Wenn man sich auf einen Apparat dieser Art auch nicht ganz verlassen kann, weil er
bei vollkommen ruhiger See unthaͤtig ist, so kann man denselben doch in sehr
vielen und bei weitem den meisten Gelegenheiten zur Ersparung von Brennmaterial
benuzen. Graf Dundonald ist vollkommen uͤberzeugt,
daß keine Kraft, welche in einem Boote durch Dampf erzeugt werden kann, eine eben so
rasche Durchkreuzung des Oceans hervorbringen koͤnne, als wie sie durch diese
Compression der atmosphaͤrischen Luft bewerkstelligt wird. Wenn das Fahrzeug
z.B. 1400 Tonnen Ladung hat, so wird das Gewicht des Rumpfes gewoͤhnlich eben
so hoch angeschlagen. 7 1/2 Tonnen Queksilber, die mit einer Geschwindigkeit von 220
Fuß in der Minute bewegt werden, kommen 100 Pferdekraͤften gleich; die
Pferdekraft einer Maschine wird auf 33,000 Pfd. angeschlagen, welche per Minute einen Fuß hoch gehoben werden; und die Kraft,
die zur Erzielung dieser oder irgend einer anderen Wirkung von gleichem Werthe
erforderlich ist, wird eine Pferdekraft genannt: so daß also 33,000 Pfd. getheilt
durch die Geschwindigkeit bei jeder Geschwindigkeit die vergleichsweise Kraft geben
werden. Graf Dundonald ist der Meinung, daß 150 Pfd.,
welche mit der Geschwindigkeit von 220 Fuß in der Minute bewegt werden, ein
Aequivalent der eben angegebenen, auf einen Fuß gehobenen Quantitaͤt sind. 7
1/2 Tonnen Queksilberdruk sind daher der effektiven Kraft einer Maschine von 100
Pferdekraͤften, welche 15,000 Pfd. Wasser auf die Hoͤhe von 220 Fuß
hebt, gleich, und mithin werden 15 Tonnen Queksilberdruk erforderlich seyn, um
dasselbe zu leisten, wie eine Maschine von 200 Pferdekraͤften. Dazu muß aber
noch jene Quantitaͤt Queksilber gerechnet werden, welche in den die beiden
Behaͤlter mit einander verbindenden Canaͤlen enthalten ist, so daß
also die ganze Quantitaͤt zu 20 Tonnen angeschlagen werden muß;
uͤbrigens wird vorgeschlagen, diese Quantitaͤt noch zu verdoppeln, um
selbst bei ruhigerer See noch eine gehoͤrige Compressivkraft zu erhalten.
Diese 40 Tonnen werden
auf die Bewegung eines Fahrzeuges, welches beilaͤufig 2800 Tonnen wiegt und
faßt, kaum eine merkliche Wirkung haben, und wer je gesehen hat, mit welcher
Leichtigkeit große Fahrzeuge ungeachtet ihrer außerordentlichen Schwere auf dem
Oceane wogen, wird wohl einsehen und wissen, wie selten die erforderliche
Quantitaͤt Queksilber von der einen Seite zur anderen bewegt werden wird,
wobei dasselbe so viel als in seiner Kraft ist, dazu beitragen wird, das um
angenehme und nachtheilige Schaukeln des Fahrzeuges zu maͤßigen.

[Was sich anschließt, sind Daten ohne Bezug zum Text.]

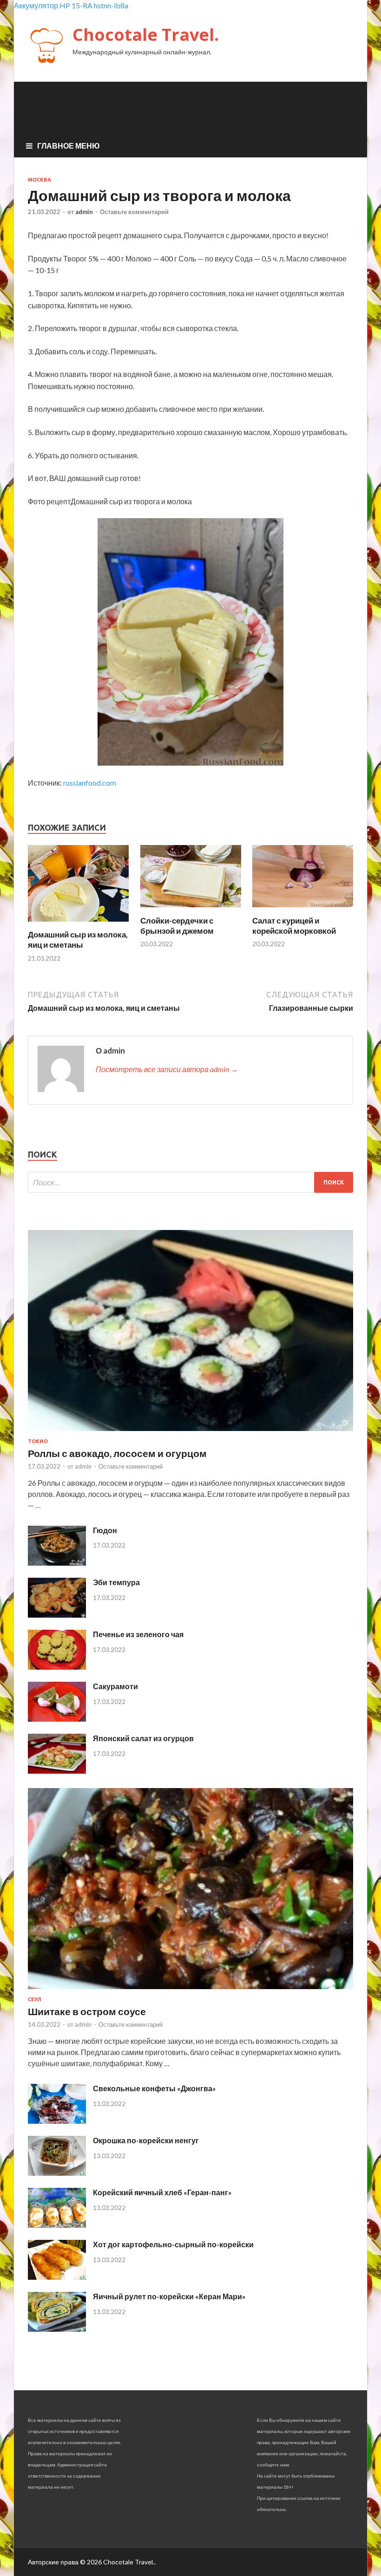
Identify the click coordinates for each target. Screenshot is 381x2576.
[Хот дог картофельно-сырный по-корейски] (57, 2276)
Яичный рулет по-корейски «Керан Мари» (169, 2296)
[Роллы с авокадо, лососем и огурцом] (190, 1432)
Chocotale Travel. (145, 34)
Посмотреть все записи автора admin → (167, 1069)
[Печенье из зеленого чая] (57, 1666)
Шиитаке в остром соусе (87, 2011)
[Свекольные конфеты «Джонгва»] (57, 2120)
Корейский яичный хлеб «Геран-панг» (162, 2192)
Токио (38, 1441)
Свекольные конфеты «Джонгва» (154, 2088)
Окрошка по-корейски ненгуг (146, 2140)
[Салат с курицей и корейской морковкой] (302, 909)
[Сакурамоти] (57, 1718)
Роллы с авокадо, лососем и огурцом (117, 1453)
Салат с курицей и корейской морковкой (294, 926)
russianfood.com (89, 782)
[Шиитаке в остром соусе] (190, 1990)
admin (84, 211)
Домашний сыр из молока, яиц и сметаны (78, 940)
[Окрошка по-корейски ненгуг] (57, 2172)
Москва (39, 179)
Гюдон (105, 1530)
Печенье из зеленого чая (138, 1634)
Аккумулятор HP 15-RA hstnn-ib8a (71, 5)
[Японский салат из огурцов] (57, 1770)
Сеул (34, 1999)
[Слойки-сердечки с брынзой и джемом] (190, 909)
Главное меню (68, 145)
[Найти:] (190, 1182)
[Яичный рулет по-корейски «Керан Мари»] (57, 2328)
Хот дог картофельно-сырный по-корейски (173, 2244)
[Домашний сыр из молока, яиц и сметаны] (78, 923)
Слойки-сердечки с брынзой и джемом (177, 926)
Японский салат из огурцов (143, 1738)
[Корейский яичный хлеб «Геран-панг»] (57, 2224)
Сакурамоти (115, 1686)
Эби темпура (116, 1582)
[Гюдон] (57, 1562)
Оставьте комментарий (134, 211)
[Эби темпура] (57, 1614)
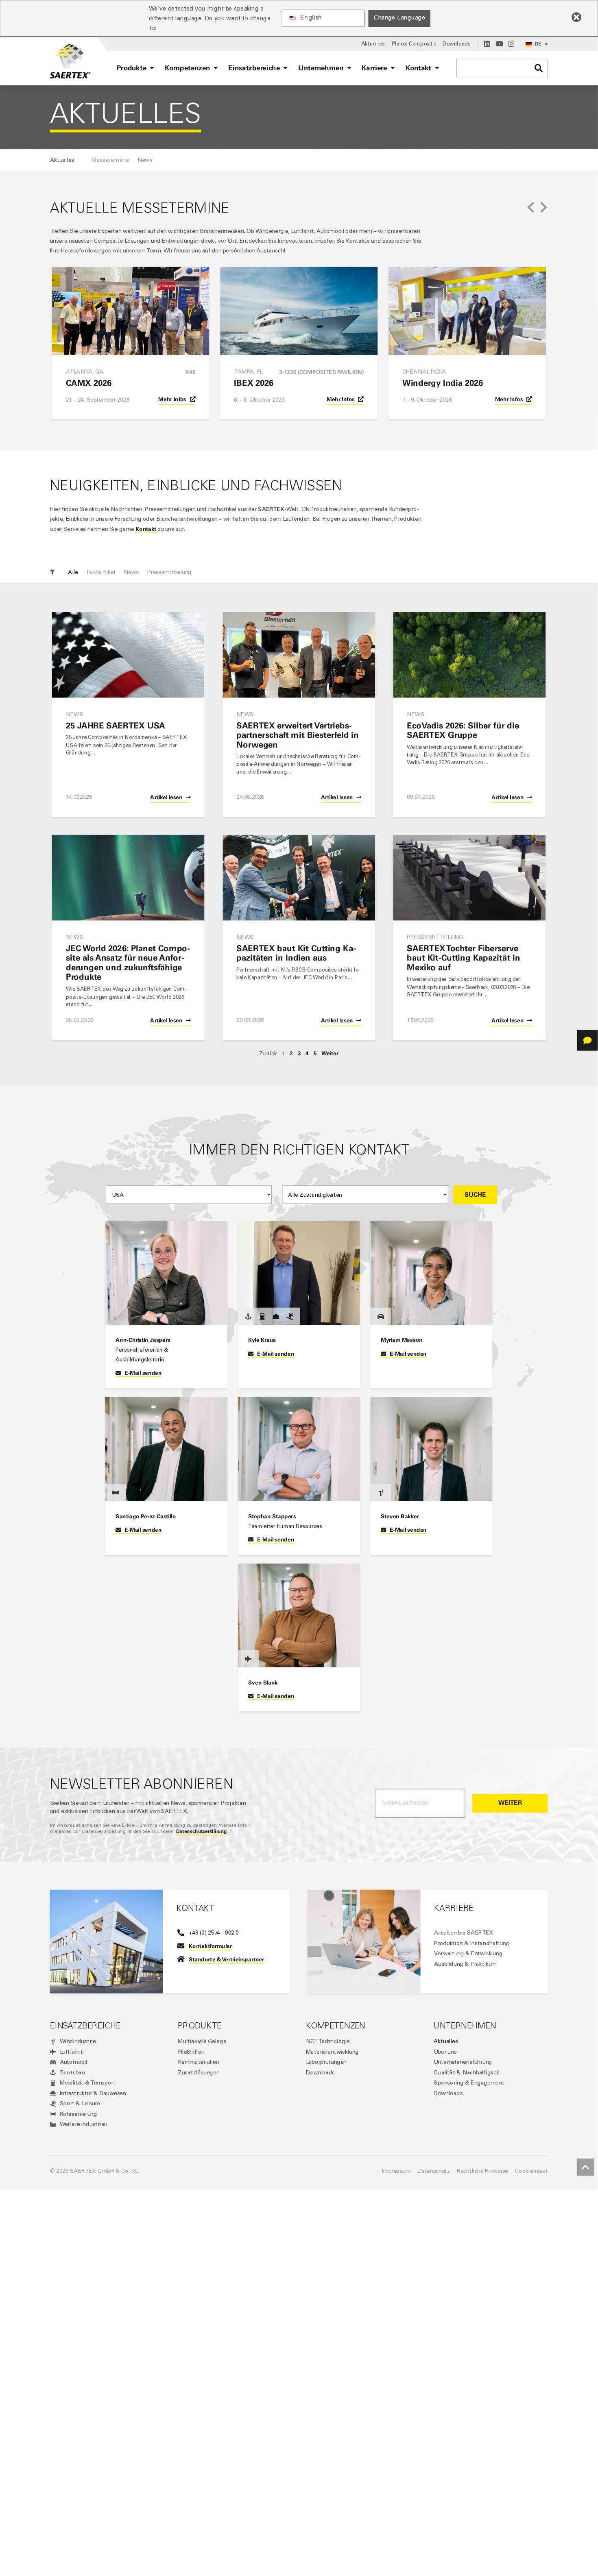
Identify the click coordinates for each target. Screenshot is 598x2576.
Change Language (399, 17)
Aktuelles (446, 2041)
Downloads (320, 2072)
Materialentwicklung (332, 2051)
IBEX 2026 (253, 383)
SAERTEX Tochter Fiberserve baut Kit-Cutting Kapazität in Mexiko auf (463, 957)
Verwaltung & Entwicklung (468, 1953)
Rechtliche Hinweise (482, 2170)
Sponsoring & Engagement (469, 2082)
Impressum (396, 2170)
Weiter (329, 1053)
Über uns (445, 2051)
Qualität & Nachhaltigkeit (467, 2072)
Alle (73, 572)
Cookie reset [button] (531, 2170)
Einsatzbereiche (85, 2026)
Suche (475, 1194)
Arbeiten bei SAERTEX (463, 1932)
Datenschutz (433, 2170)
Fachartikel (101, 572)
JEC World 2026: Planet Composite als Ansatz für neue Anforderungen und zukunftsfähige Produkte (128, 962)
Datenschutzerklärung (201, 1831)
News (131, 572)
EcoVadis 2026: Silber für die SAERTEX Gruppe (463, 730)
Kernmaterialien (198, 2062)
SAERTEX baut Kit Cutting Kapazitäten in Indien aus (296, 953)
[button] (531, 207)
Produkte (200, 2026)
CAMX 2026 (88, 383)
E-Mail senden (143, 1373)
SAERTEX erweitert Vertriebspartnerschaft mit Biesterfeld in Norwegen (297, 735)
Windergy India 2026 (442, 383)
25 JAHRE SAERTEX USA (115, 725)
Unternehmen (465, 2026)
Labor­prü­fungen (326, 2062)
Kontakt (146, 528)
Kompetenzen (335, 2026)
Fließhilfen (191, 2051)
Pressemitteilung (169, 572)
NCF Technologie (328, 2041)
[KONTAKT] (587, 1040)
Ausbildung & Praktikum (465, 1964)
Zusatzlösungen (198, 2072)
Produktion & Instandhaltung (471, 1943)
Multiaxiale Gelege (202, 2041)
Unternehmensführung (463, 2062)
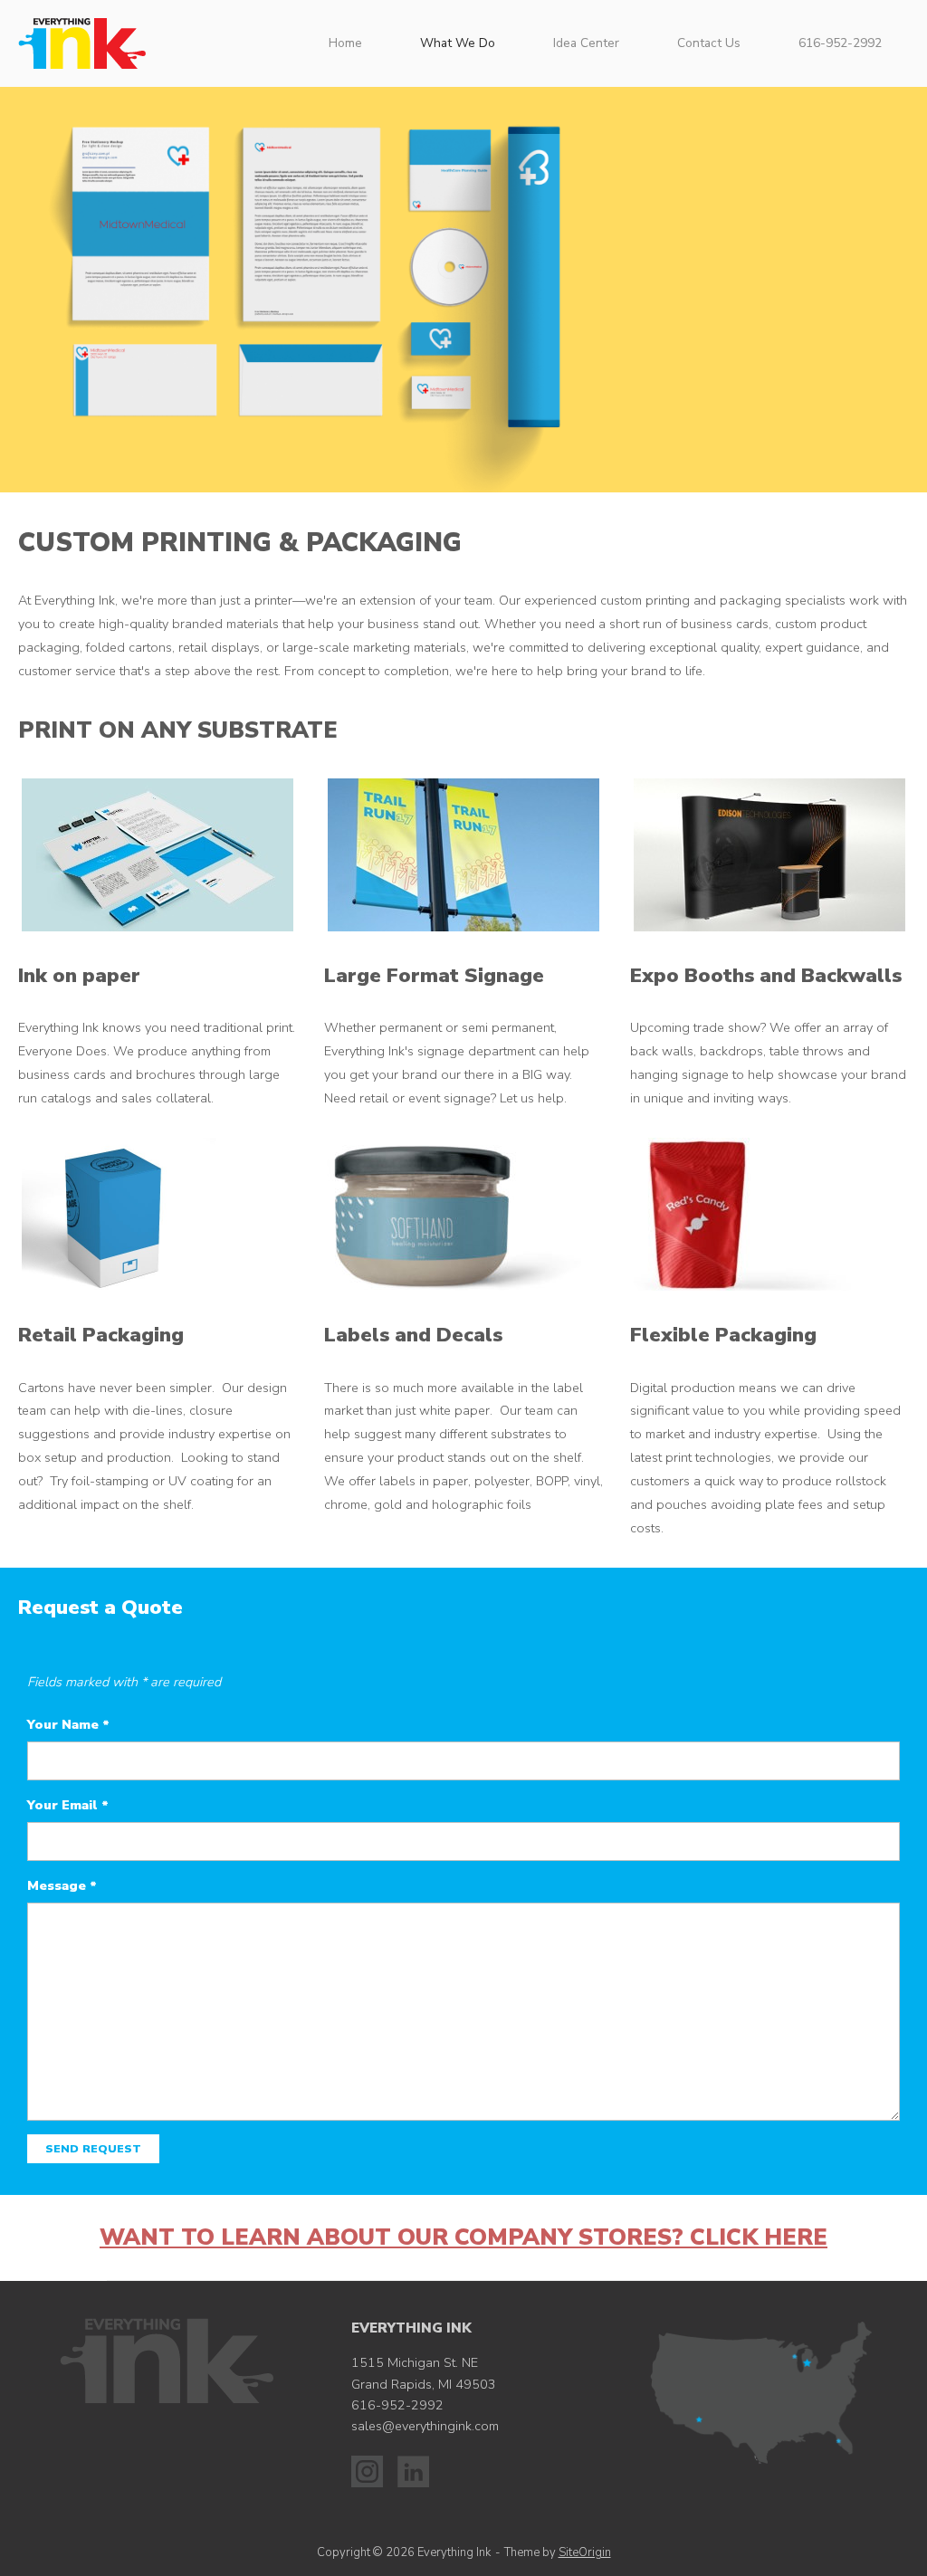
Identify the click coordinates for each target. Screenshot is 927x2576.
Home (345, 43)
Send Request (93, 2149)
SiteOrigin (585, 2552)
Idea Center (586, 43)
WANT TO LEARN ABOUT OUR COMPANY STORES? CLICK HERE (463, 2237)
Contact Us (709, 43)
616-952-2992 (840, 43)
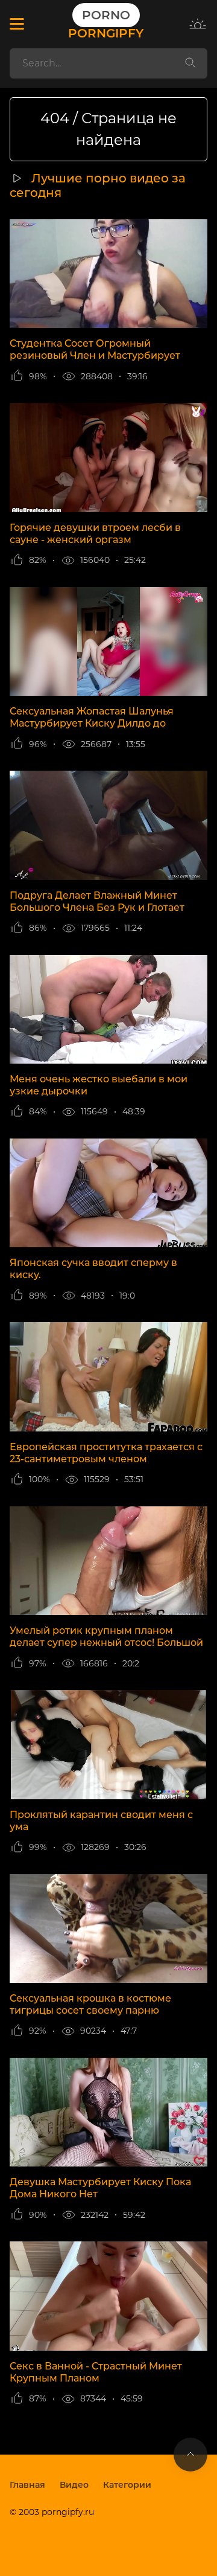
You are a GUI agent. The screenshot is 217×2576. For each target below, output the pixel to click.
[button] (17, 24)
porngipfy (105, 24)
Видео (74, 2484)
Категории (127, 2484)
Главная (27, 2484)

Ebendieselben Individuen werden ferner auch uͤberzeugt seyn, daß ein
Maͤngel von rollenden Wogen nicht oft einen Maͤngel an Triebkraft
erzeugen wird.
Die mit dem Queksilberapparate versehenen Fahrzeuge koͤnnen auf die
gewoͤhnliche Weise mit Segeln ausgestattet werden. Man hat hier weder mit
Rauch, noch mit Feuer zu thun, und uͤberhaupt wird man an diesen Fahrzeugen
von Außen nicht den geringsten Unterschied von den gewoͤhnlichen bemerken.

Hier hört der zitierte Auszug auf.